There is no consensus in the world of vector databases when it comes to the best technology to implement such a tool. You’re free to choose Go, Java or Rust-based systems. But you’re most likely to generate your embeddings using Python with PyTorch or Tensorflow, as according to stats it is the most commonly used language for Deep Learning. Thus, you’re probably going to use Python to put the created vectors in the database of your choice either way. For that reason, using Go, Java or Rust clients will rarely happen in the typical pipeline. Python clients are also the most popular clients among all the engines, just by looking at the number of GitHub stars.

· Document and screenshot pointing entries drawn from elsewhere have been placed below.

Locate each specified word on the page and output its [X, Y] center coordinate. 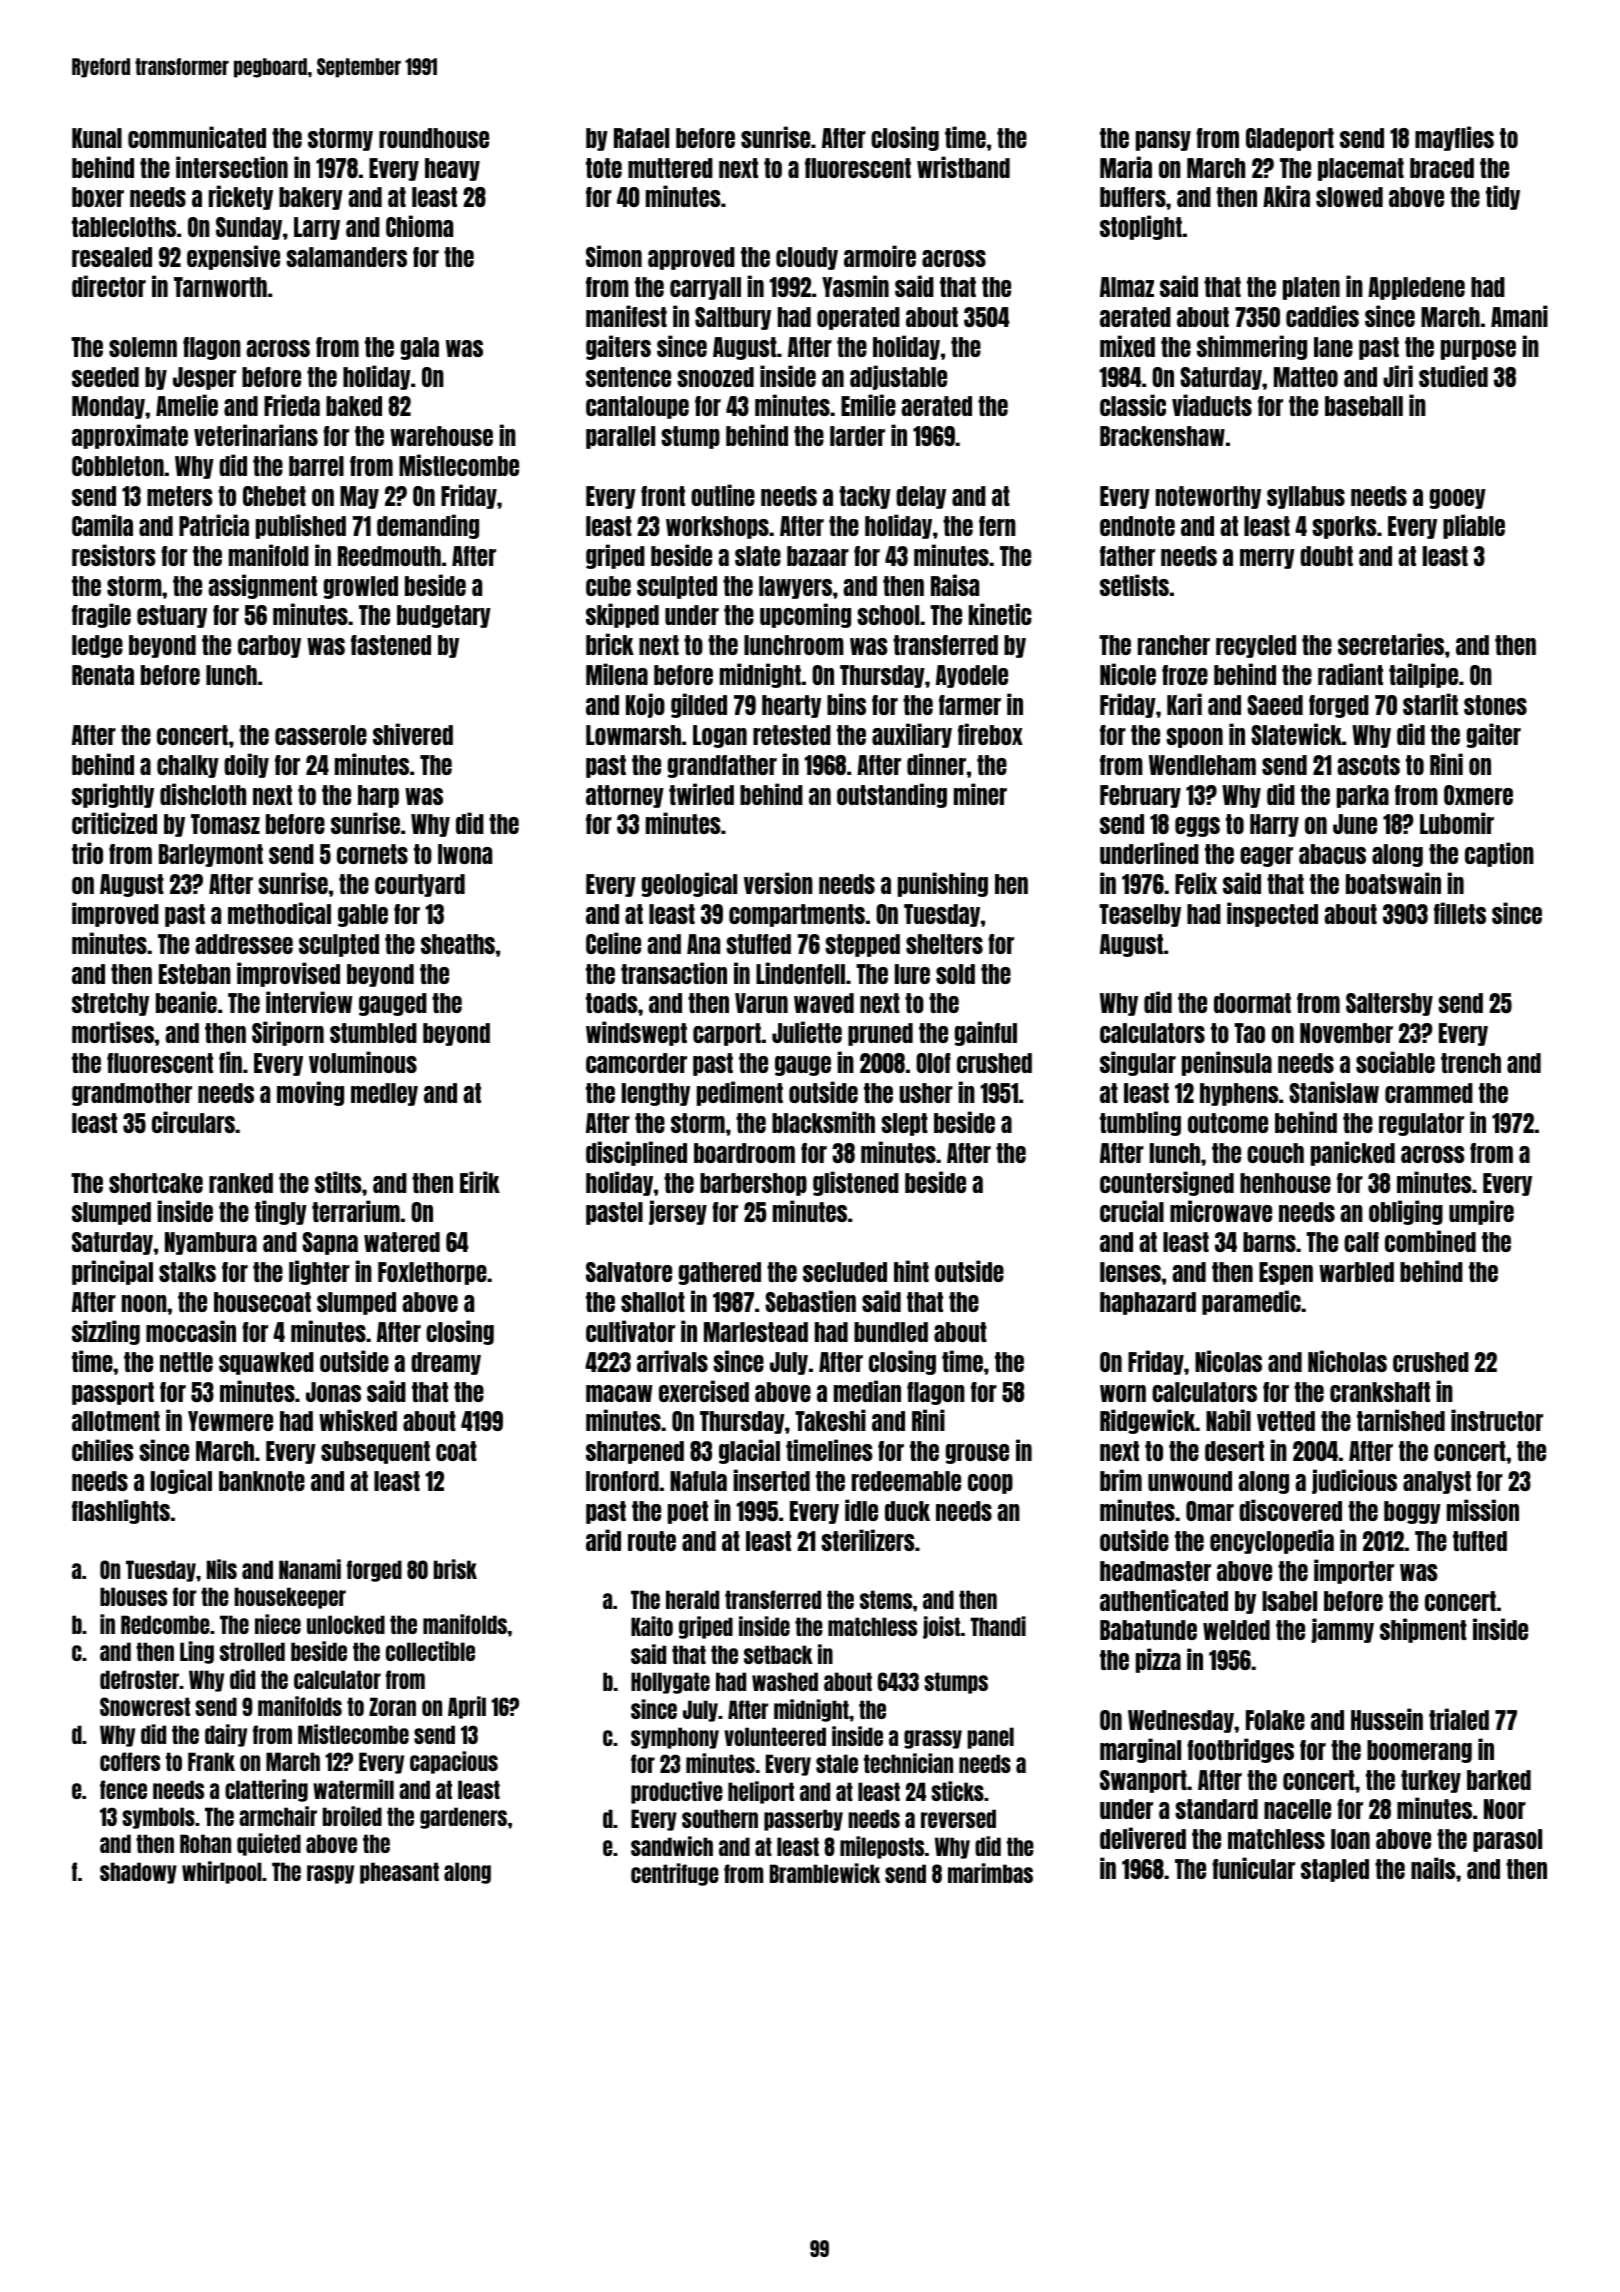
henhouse [1285, 1183]
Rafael [641, 138]
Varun [761, 1003]
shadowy [138, 1873]
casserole [321, 735]
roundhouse [434, 138]
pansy [1163, 141]
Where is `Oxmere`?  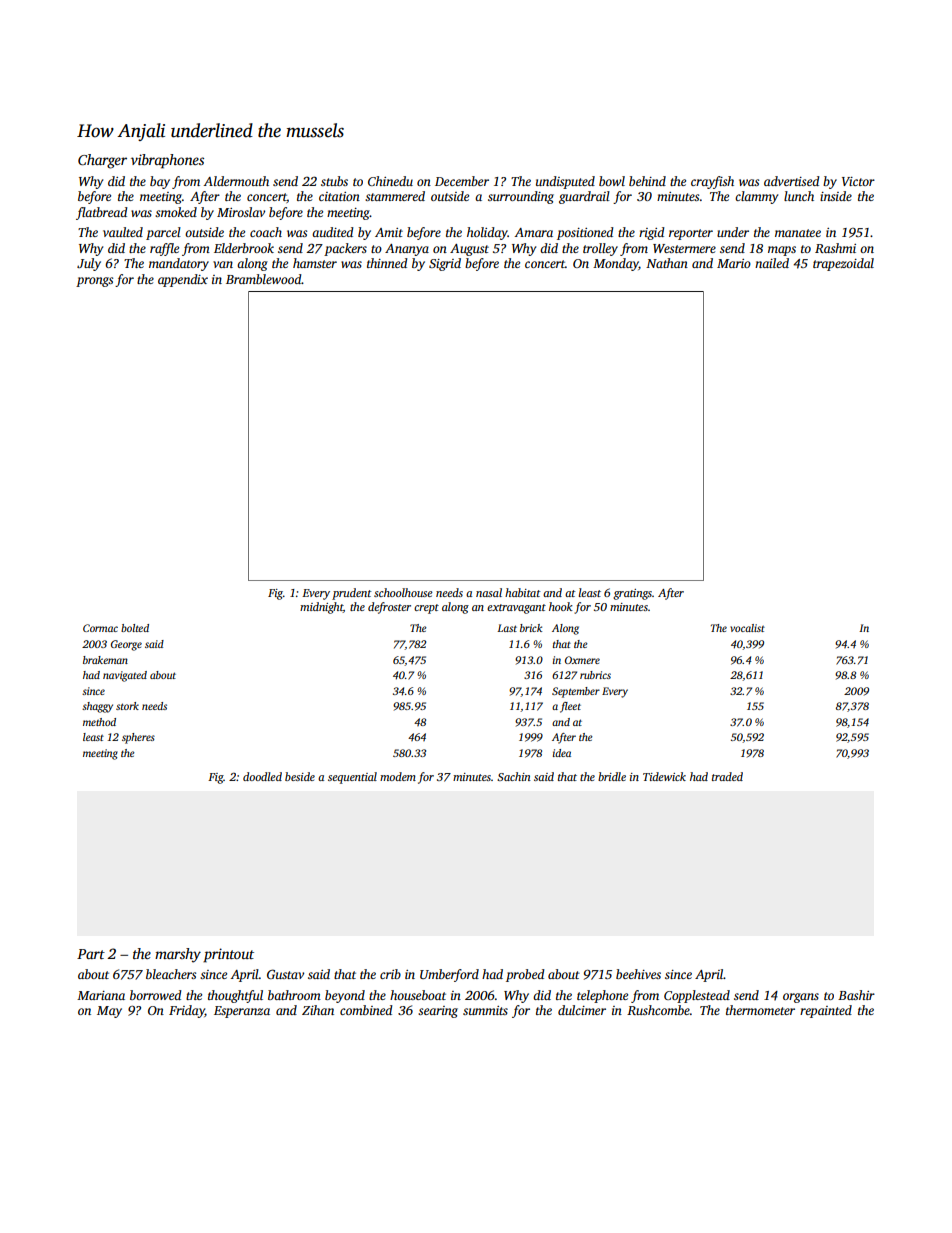
Oxmere is located at coordinates (582, 660).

From the user’s perspective, the crucial thing is the latency perceived while using a specific library - in most cases a Python client. Nobody can and even should redefine the whole technology stack, just because of using a specific search tool. That’s why we decided to focus primarily on official Python libraries, provided by the database authors. Those may use some different protocols under the hood, but at the end of the day, we do not care how the data is transferred, as long as it ends up in the target location.

How to read the results

An interactive chart that allows you to check the results achieved by each engine under selected circumstances. First of all, you can choose the dataset, the number of search threads and the metric you want to check. Then, you can select a precision level that would be satisfactory for you. After doing all this, the table under the chart will get automatically refreshed and will only display the best results of each of the engines, with all its configuration properties. The table is sorted by the value of the selected metric (RPS / Latency / p95 latency / Index time), and the first entry is always the winner of the category 🏆

The graph displays the best configuration / result for a given precision, so it allows us to avoid visual and measurement noise.

Please note that some of the engines might not satisfy the precision criteria, if you select a really high threshold. Some of them also failed on a specific dataset, due to memory issues. That’s why the list may sometimes be incomplete and not contain all the engines.

Side notes

  • Redis took over 8 hours to complete with indexing the deep-image-96-angular. That’s why we interrupted the tests and didn’t include those results.
  • Weaviate was able to index the deep-image-96-angular only with the lightweight configuration under a given limitations (25Gb RAM). That’s why there are only few datapoints with low precision for this dataset and Weaviate on the plot.

Conclusions

Some of the engines are clearly doing better than others and here are some interesting findings of us:

  • Qdrant and Milvus are the fastest engines when it comes to indexing time. The time they need to build internal search structures is order of magnitude lower than for the competitors.
  • Qdrant achives highest RPS and lowest latencies in almost all scenarios, no matter the precision threshold and the metric we choose.
  • There is a noticeable difference between engines that try to do a single HNSW index and those with multiple segments. Single-segment leads to higher RPS but lowers the precision and higher indexing time. Qdrant allows you to configure the number of segments to achieve your desired goal.
  • Redis does better than the others while using one thread only. When we just use a single thread, the bottleneck might be the client, not the server, where Redis’s custom protocol gives it an advantage. But it is architecturally limited to only a single thread execution, which makes it impossible to scale vertically.
  • Elasticsearch is typically way slower than all the competitors, no matter the dataset and metric.